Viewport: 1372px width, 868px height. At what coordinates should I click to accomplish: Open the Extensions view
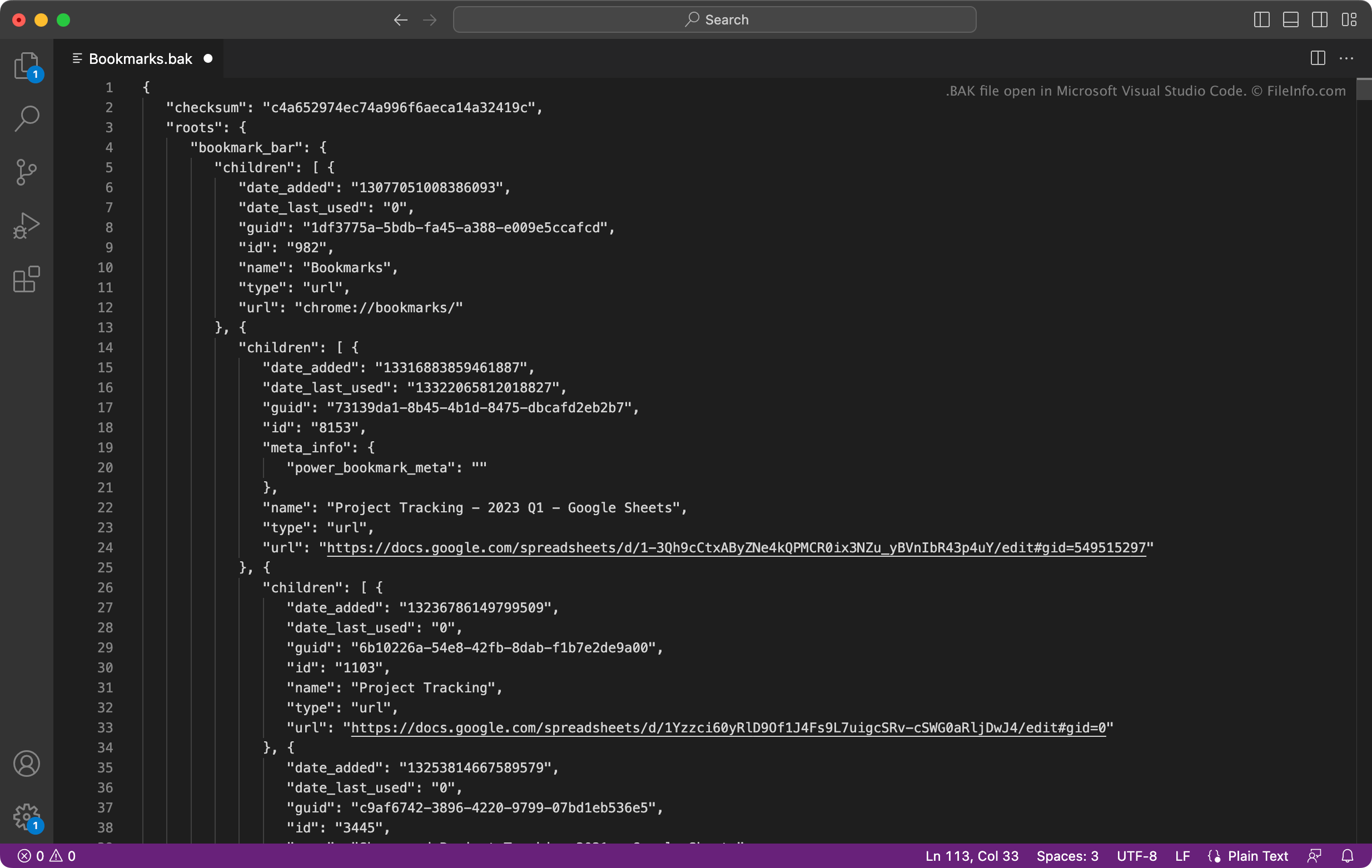pyautogui.click(x=26, y=279)
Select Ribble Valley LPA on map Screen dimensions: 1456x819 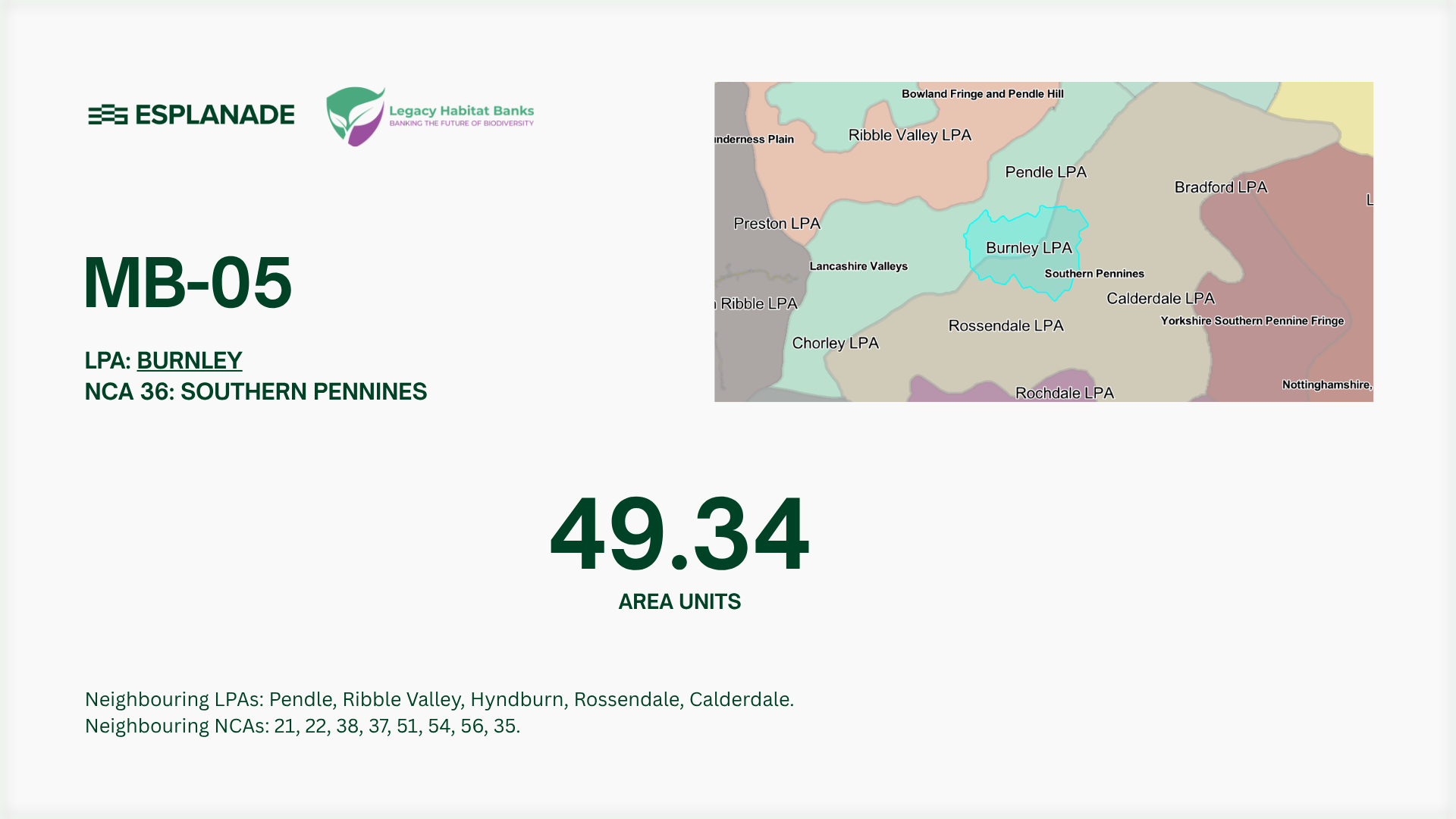[909, 135]
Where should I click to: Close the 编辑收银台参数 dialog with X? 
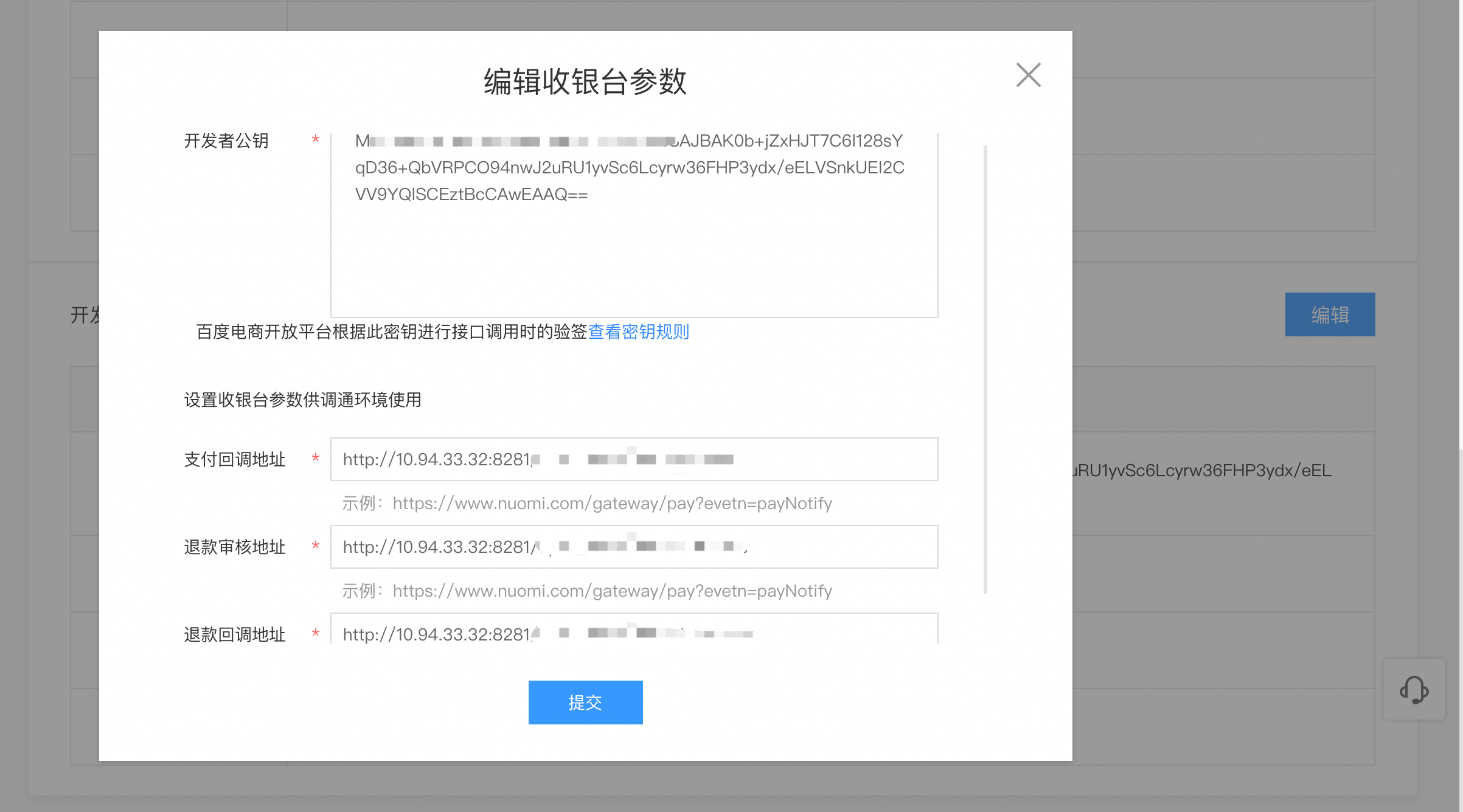(x=1028, y=75)
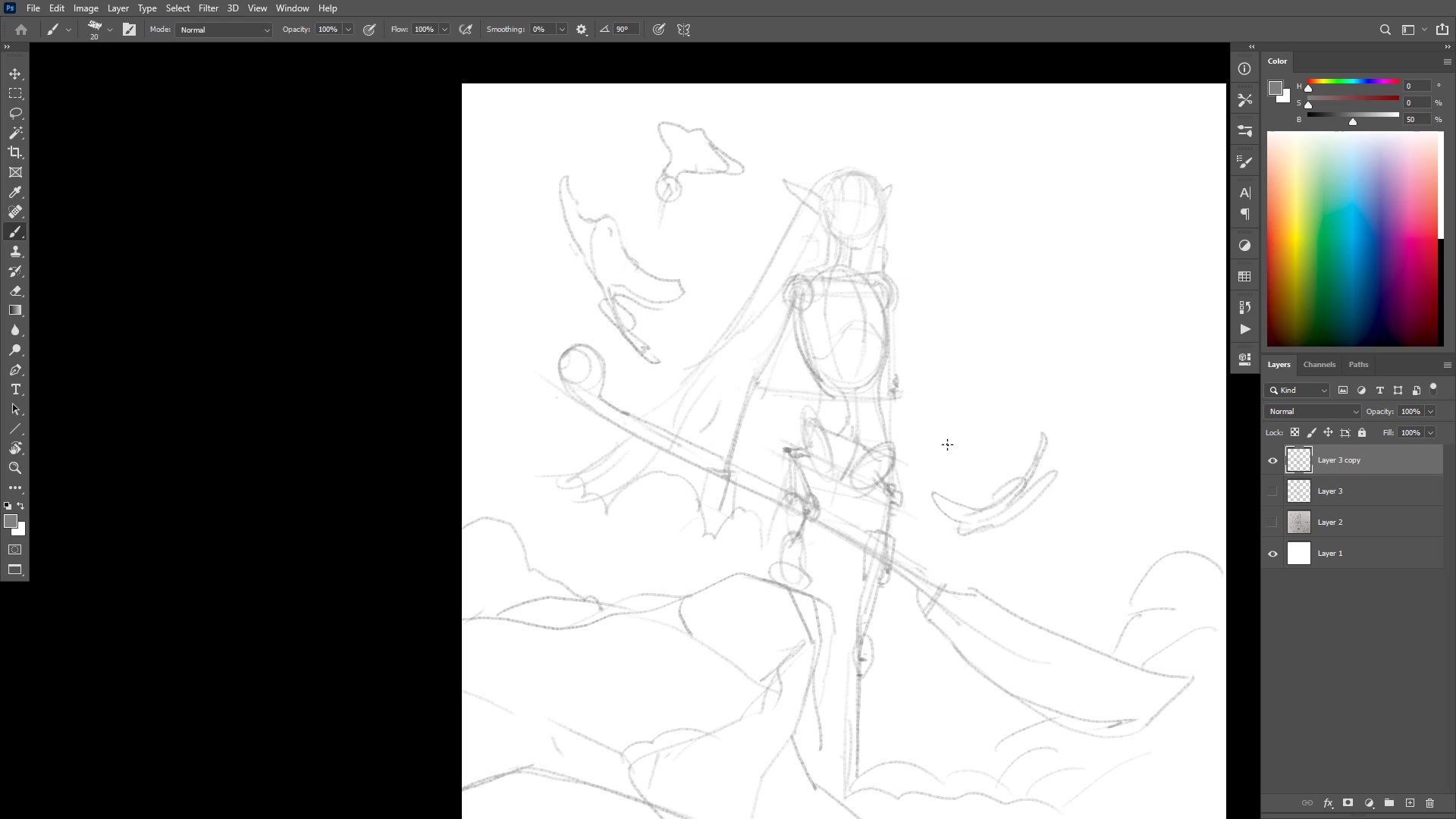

──────────────────────────────

_Brief_: There should be an exact restatement of the lines from the line with "Where should I" through the last line of the entries above, and no pictures in it.

_Response below_:
Where should I click to: Close the 编辑收银台参数 dialog with X? 
(x=1028, y=75)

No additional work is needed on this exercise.